TASK INSTRUCTIONS
Give the portion of the entries that opens with the line containing "Select the Move" and closes with the line containing "tap(267, 47)" as a numbered list, leaving out any blank lines.

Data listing
--- Start ---
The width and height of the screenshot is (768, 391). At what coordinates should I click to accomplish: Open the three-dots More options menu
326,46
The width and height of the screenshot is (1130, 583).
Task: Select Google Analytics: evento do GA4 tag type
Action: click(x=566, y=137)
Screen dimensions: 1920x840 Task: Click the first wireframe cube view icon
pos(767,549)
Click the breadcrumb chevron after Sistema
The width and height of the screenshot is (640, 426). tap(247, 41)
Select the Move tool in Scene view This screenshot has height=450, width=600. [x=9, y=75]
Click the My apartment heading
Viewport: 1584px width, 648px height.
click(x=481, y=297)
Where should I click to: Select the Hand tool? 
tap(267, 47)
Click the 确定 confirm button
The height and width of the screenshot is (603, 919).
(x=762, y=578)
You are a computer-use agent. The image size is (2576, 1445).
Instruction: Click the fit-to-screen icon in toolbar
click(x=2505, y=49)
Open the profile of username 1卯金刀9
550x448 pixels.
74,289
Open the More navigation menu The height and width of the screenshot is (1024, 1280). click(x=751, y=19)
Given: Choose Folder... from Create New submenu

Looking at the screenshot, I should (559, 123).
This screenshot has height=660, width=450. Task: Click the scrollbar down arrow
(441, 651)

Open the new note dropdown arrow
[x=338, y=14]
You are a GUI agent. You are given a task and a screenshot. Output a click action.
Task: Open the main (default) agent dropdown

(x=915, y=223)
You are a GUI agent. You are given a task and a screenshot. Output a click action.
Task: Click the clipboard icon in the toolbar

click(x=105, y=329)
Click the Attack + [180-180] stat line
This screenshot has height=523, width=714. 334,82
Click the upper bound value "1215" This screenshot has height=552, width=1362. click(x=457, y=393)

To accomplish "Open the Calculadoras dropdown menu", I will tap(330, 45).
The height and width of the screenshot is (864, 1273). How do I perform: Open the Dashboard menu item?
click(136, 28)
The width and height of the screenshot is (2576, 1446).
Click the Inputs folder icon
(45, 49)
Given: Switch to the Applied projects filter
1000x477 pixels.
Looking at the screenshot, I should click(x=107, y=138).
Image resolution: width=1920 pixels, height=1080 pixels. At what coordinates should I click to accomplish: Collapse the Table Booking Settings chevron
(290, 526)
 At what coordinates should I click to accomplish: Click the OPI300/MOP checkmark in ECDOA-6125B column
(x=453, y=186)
--- End ---
WRITTEN SOLUTION
1. Select the Move tool in Scene view This screenshot has height=450, width=600. [x=9, y=75]
2. Click the My apartment heading
3. Viewport: 1584px width, 648px height.
4. click(x=481, y=297)
5. Where should I click to: Select the Hand tool? 
6. tap(267, 47)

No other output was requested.